Waivers: Often, but not always, waivers require that you can establish hardship or extreme and unusual hardship to you or your family if you were to be deported. Sometimes, the length of your stay in the U.S. makes a difference, too. There are numerous waivers in U.S. immigration law, some depend on your status or the status of your family, how long you have lived here, the nature of the immigration violation or criminal history and how and when you entered the United States
Cancellation of Removal: there are two types.
1. If you have resided in the US for more then 10 years, can demonstrate you are a person of good moral character and that if deported, it would result in extreme and unusual hardship to either a spouse, parent or child who is either a lawful permanent resident (green card) or a United States citizen. You may be granted Cancellation of Removal at the discretion of an immigration judge, which will then allow you to apply for adjustment of status (green card). This is called Non-LPR Cancellation of Removal.
2. If you are a lawful permanent resident facing deportation for any reason including many criminal convictions (drugs, guns, assault, theft, fraud, crimes involving moral turpitude) or immigration violations such as fraud, and have resided continuously in the U.S. for 7 years after being inspected and admitted in any status, have a green card for 5 years, and have not been convicted of an aggravated felony, this may be granted as a matter of discretion. This is called LPR Cancellation of Removal.

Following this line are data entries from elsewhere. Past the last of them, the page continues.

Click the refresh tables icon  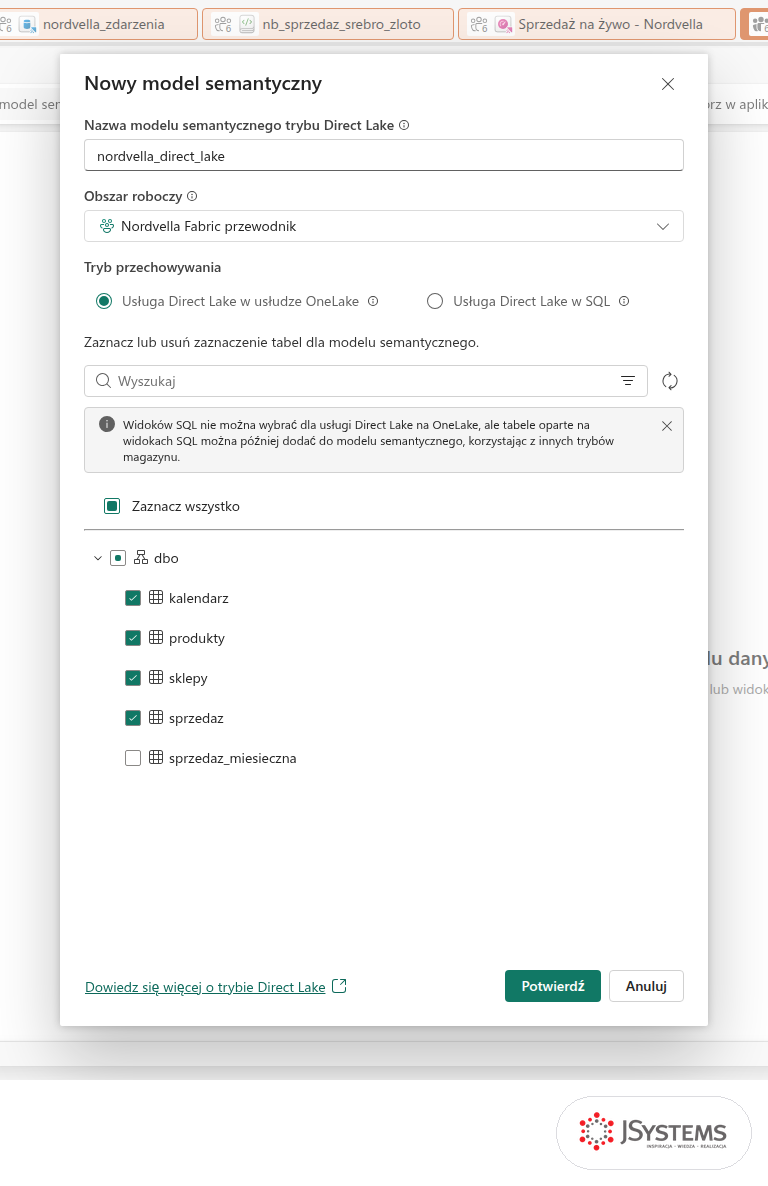click(670, 381)
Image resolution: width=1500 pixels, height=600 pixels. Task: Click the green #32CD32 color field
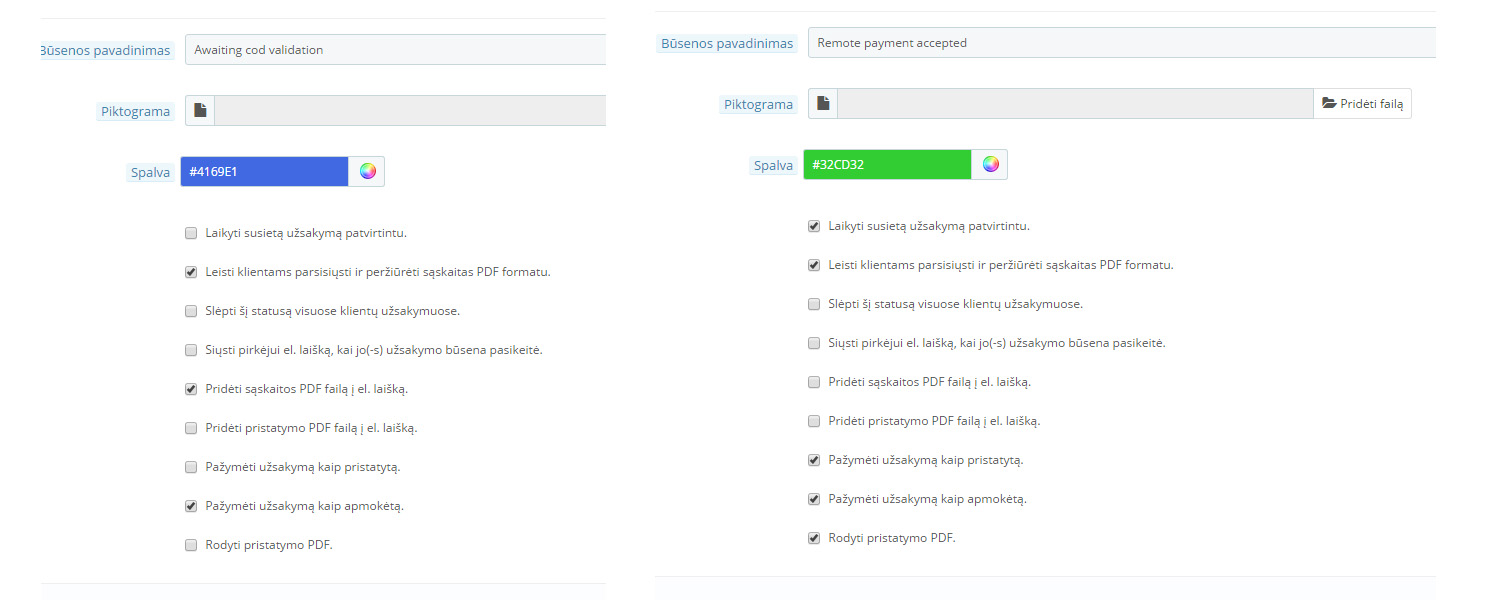pyautogui.click(x=887, y=164)
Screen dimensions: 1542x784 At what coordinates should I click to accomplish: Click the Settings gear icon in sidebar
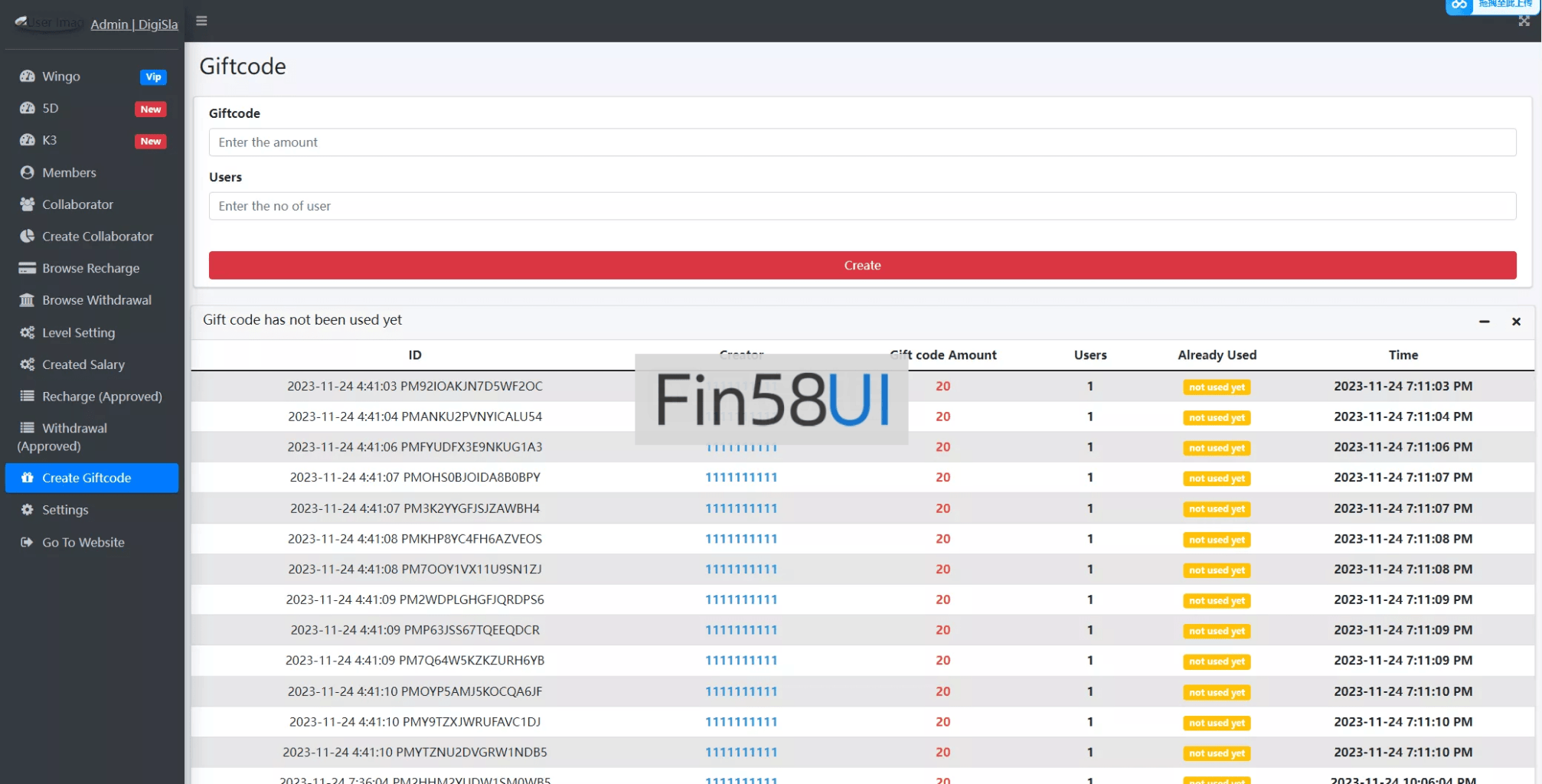click(28, 510)
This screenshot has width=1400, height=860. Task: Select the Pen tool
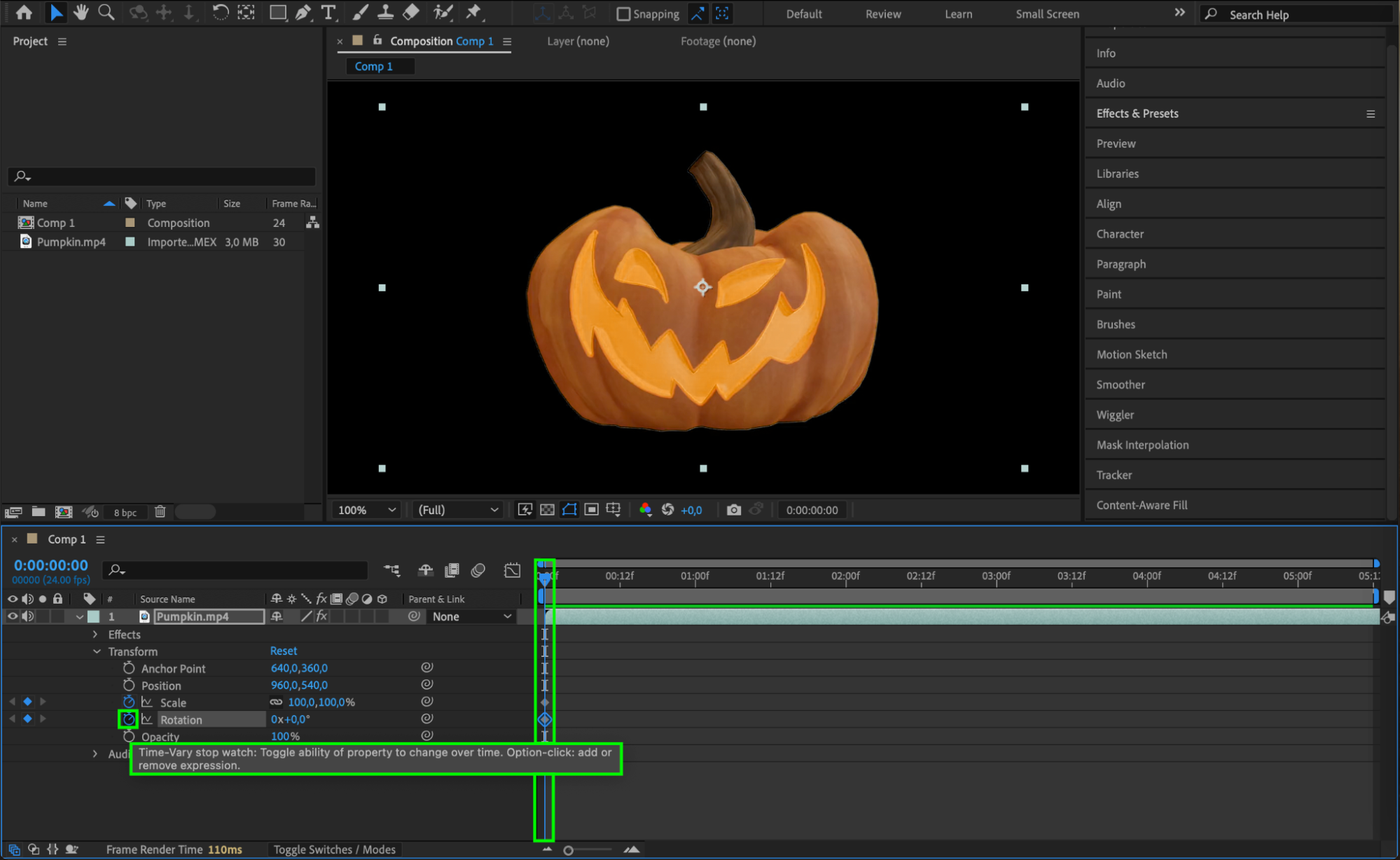pyautogui.click(x=303, y=12)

Deferred Action: Certain people who came to the United States as children and meet several key guidelines may request consideration of deferred action for a period of two years, subject to renewal, and would then be eligible for work authorization. Deferred action is a discretionary determination to defer removal action of an individual as an act of prosecutorial discretion. Deferred action does not provide an individual with lawful status.
Asylum: Asylum may be granted to an individual who qualifies as a “refugee” within the meaning of the Immigration and Nationality Act . The definition includes the requirement that the asylum applicant demonstrate that he or she is unwilling or unable to return to his or her home country because of past persecution or a “well-founded fear” of future persecution on account of race, religion, nationality, membership in a particular social group, or political opinion. A grant of Asylum will allow you to apply for adjustment or status (green card). Political Asylum and refugee law is constantly changing.